[Entries on target coordinates]

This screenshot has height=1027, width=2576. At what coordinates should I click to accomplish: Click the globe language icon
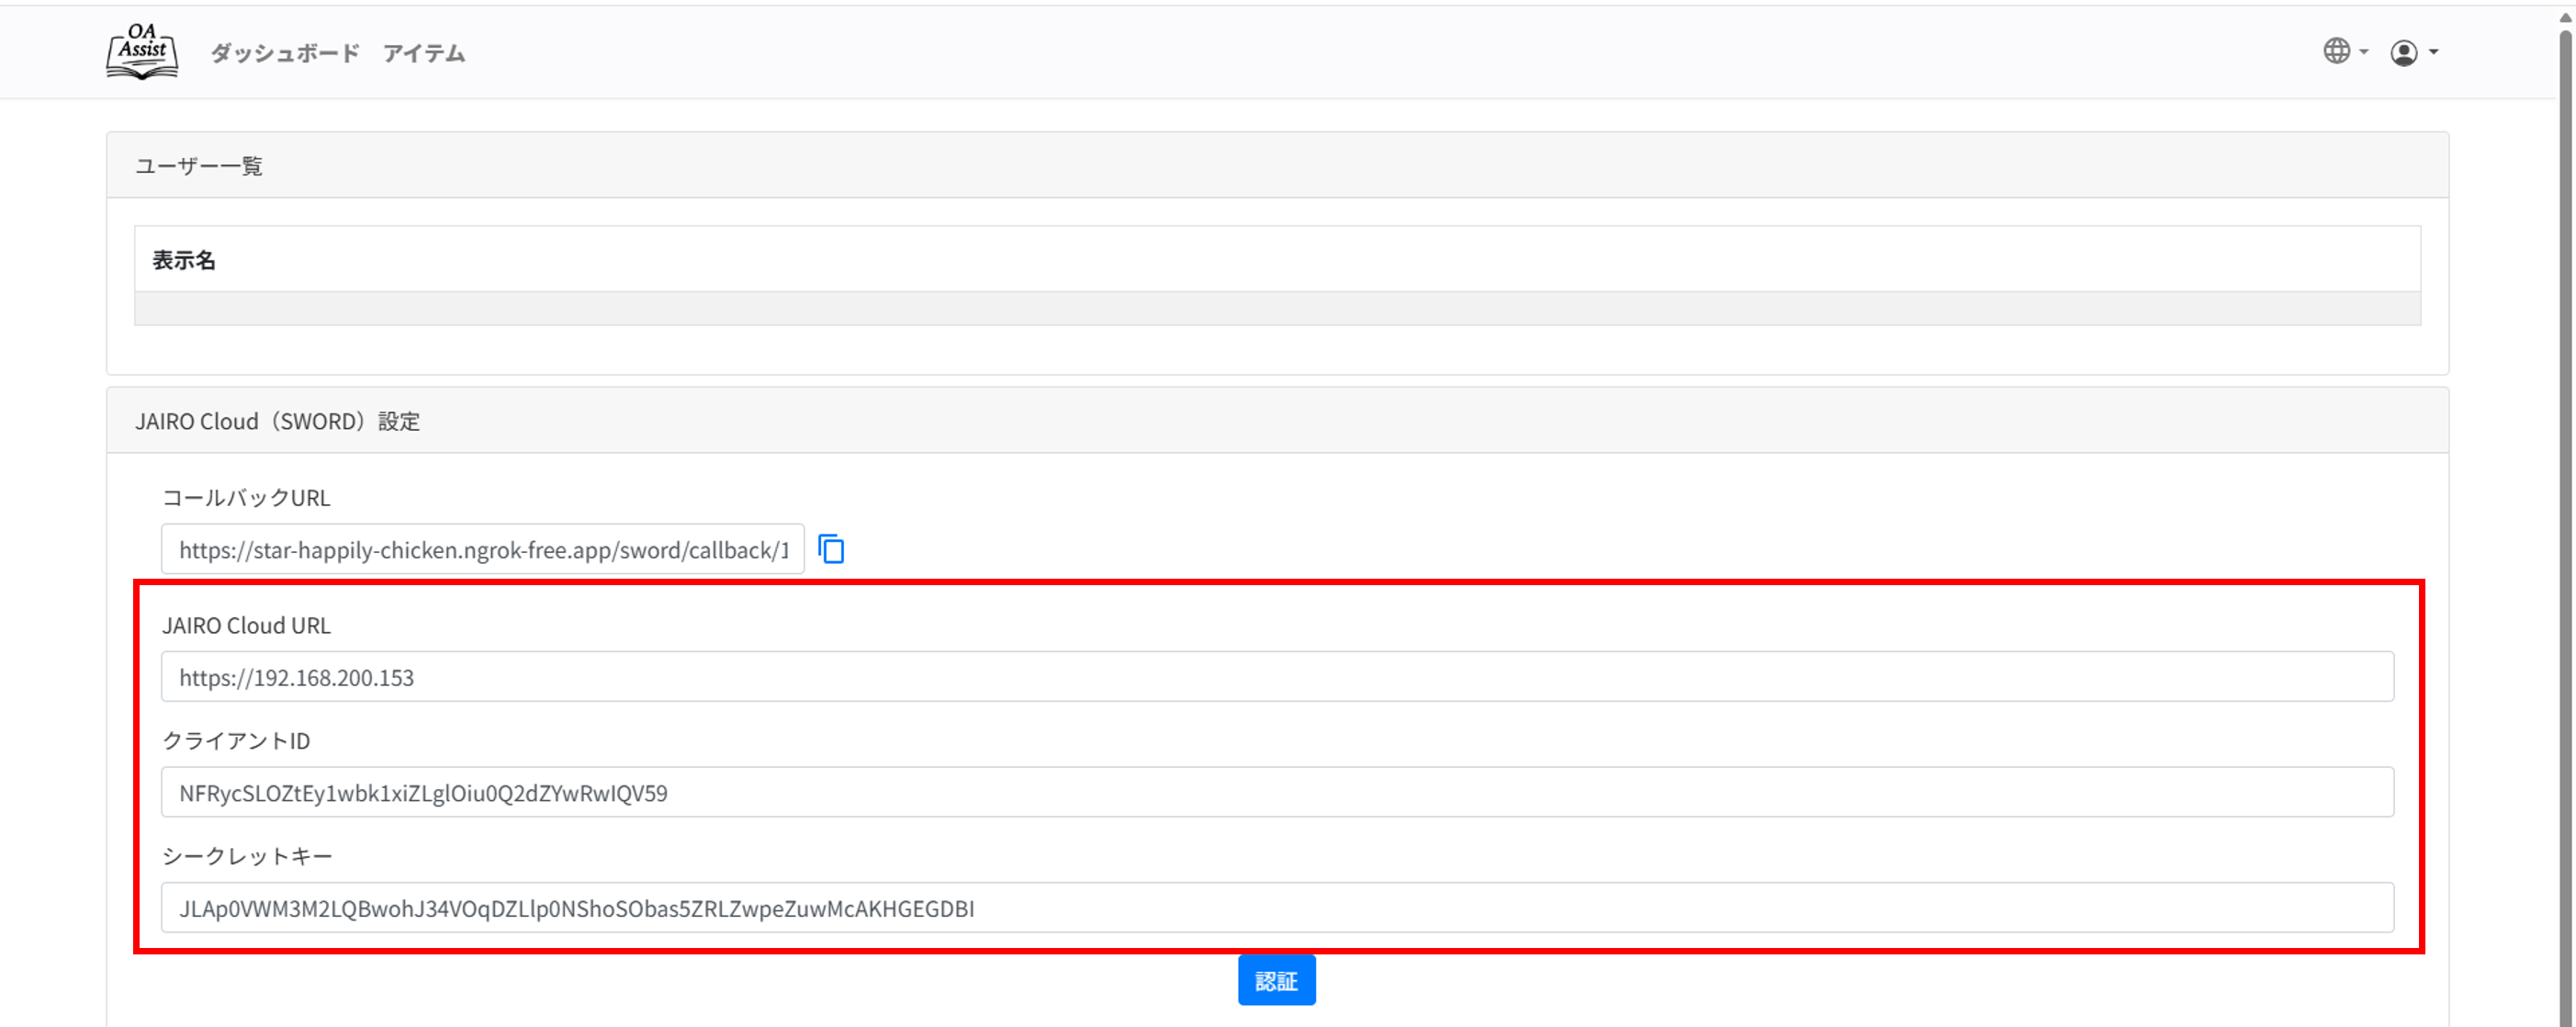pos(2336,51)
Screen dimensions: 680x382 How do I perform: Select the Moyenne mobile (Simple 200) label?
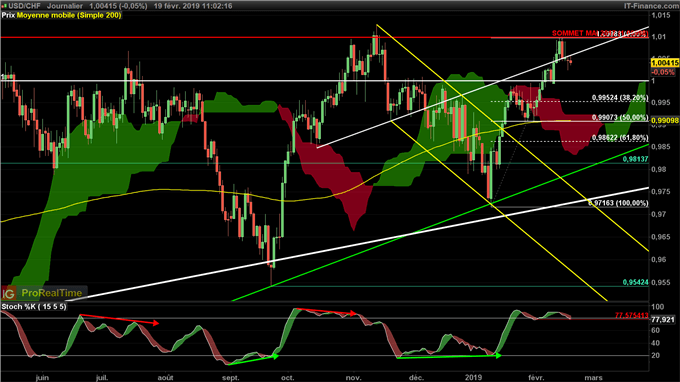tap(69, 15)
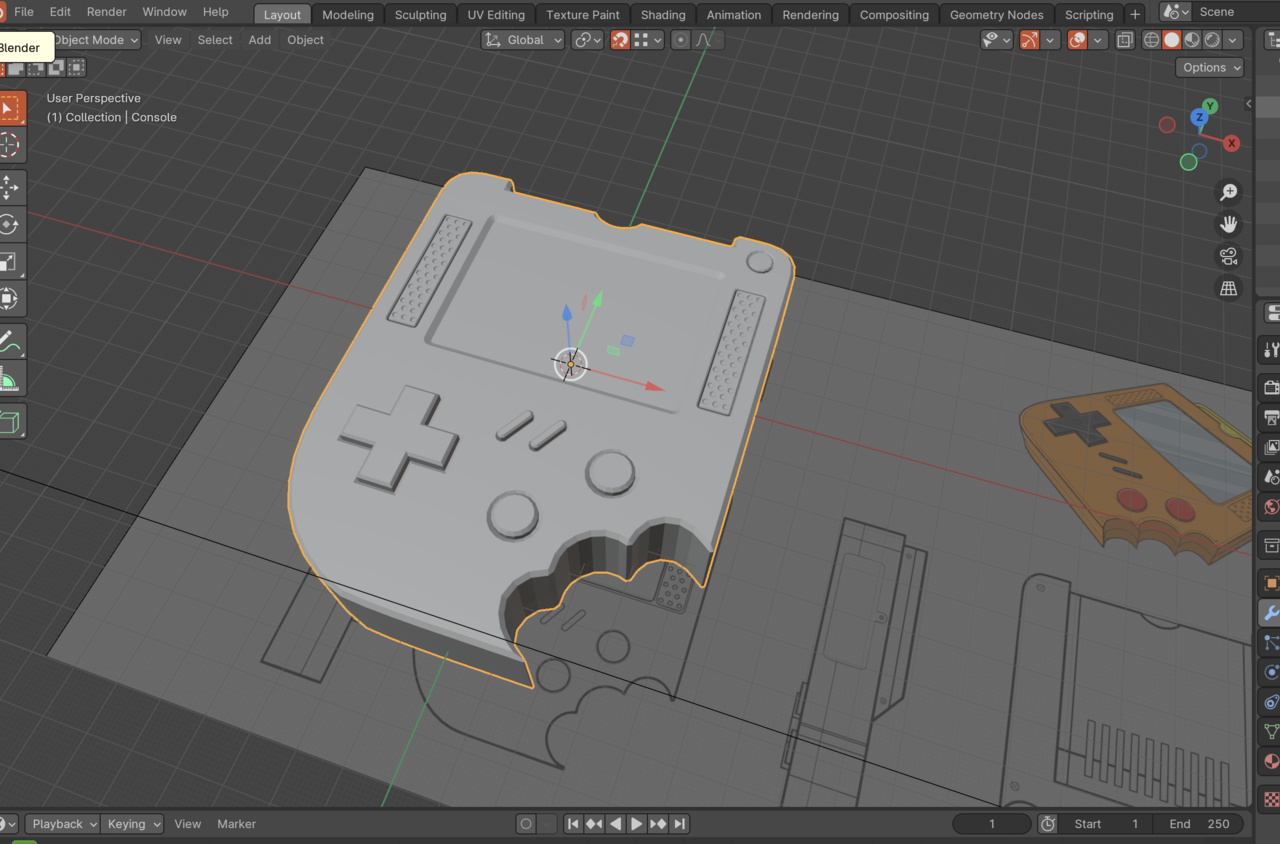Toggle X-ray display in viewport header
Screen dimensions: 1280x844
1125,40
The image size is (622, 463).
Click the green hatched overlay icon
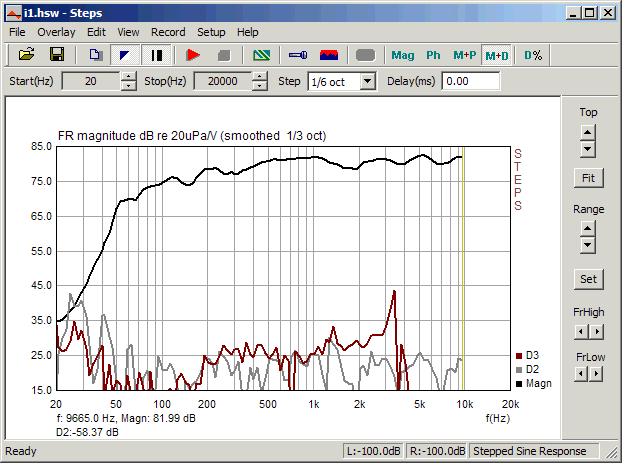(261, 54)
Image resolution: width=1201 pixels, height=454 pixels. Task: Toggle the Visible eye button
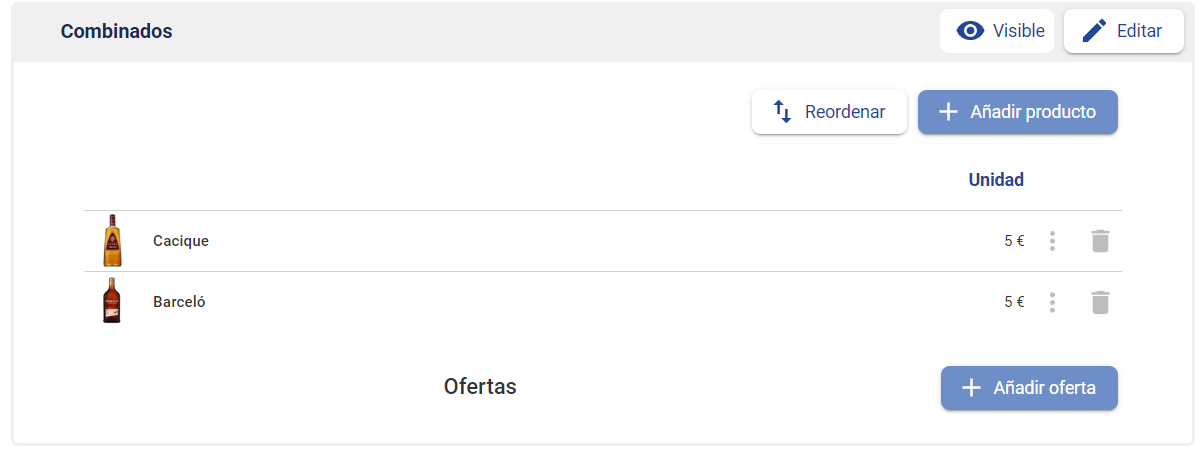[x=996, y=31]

> **Your goal**
Write out the lines above word for word, omitting the pictures.

> **Result below**
This screenshot has height=1027, width=2576. At what coordinates should I click to accomplish: Click the globe language icon
pos(2336,51)
Screen dimensions: 680x382 How do I perform: Select the Moyenne mobile (Simple 200) label?
tap(69, 15)
Toggle X-ray display in viewport header
Screen dimensions: 1280x844
1125,40
The image size is (622, 463).
Click the green hatched overlay icon
(261, 54)
Image resolution: width=1201 pixels, height=454 pixels. Task: Toggle the Visible eye button
[x=996, y=31]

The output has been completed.